Septimus Heap is the protagonist in the bestselling book series Septimus Heap, by Angie Sage. He is the Apprentice to the ExtraOrdinary Wizard, Marcia Overstrand. He was once a member of the Young Army, known as Boy 412.

== Description ==
Septimus is a small and timid-looking boy, with green wizard eyes and curly blond hair, formerly wearing a sheepskin jacket with purple and yellow stripes, and red hat during his Young Army days. Now he wears the traditional green robes of the ExtraOrdinary apprentice to Marcia and a pair of brown boots. He was very thin when he was in the Young Army.

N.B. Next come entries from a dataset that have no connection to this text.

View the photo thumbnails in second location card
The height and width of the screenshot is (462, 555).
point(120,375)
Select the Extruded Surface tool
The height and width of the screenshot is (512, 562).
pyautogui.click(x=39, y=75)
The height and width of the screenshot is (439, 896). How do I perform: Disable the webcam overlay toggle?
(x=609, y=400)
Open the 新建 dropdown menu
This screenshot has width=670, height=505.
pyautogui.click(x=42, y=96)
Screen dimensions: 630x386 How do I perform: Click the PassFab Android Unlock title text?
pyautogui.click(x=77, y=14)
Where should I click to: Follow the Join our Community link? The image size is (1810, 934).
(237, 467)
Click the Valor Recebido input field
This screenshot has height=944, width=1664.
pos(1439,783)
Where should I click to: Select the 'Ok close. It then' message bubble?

Later he filled up more due to Aunt Zelda's cabbage sandwiches in Magyk.

==Development==
According to author Angie Sage, the character was in her mind for a long time, and she had already decided what would happen to Septimus in the end but was not exactly sure how she would make the character get there or who he would meet on his journey. For her, Septimus was someone who was in a strange and hostile world and who did not have a clue about who he really was.

== In the story ==

=== Before meeting the Heaps ===
At twelve hours old, Septimus was taken away from his mother Sarah Heap by the Matron Midwife on the commands of the evil Necromancer, DomDaniel. It was planned for him to be raised to become apprentice to DomDaniel. However, due to a mix -up, the midwife's own son was taken. Septimus was raised in the Young Army, known as Boy 412, up until the end of Magyk.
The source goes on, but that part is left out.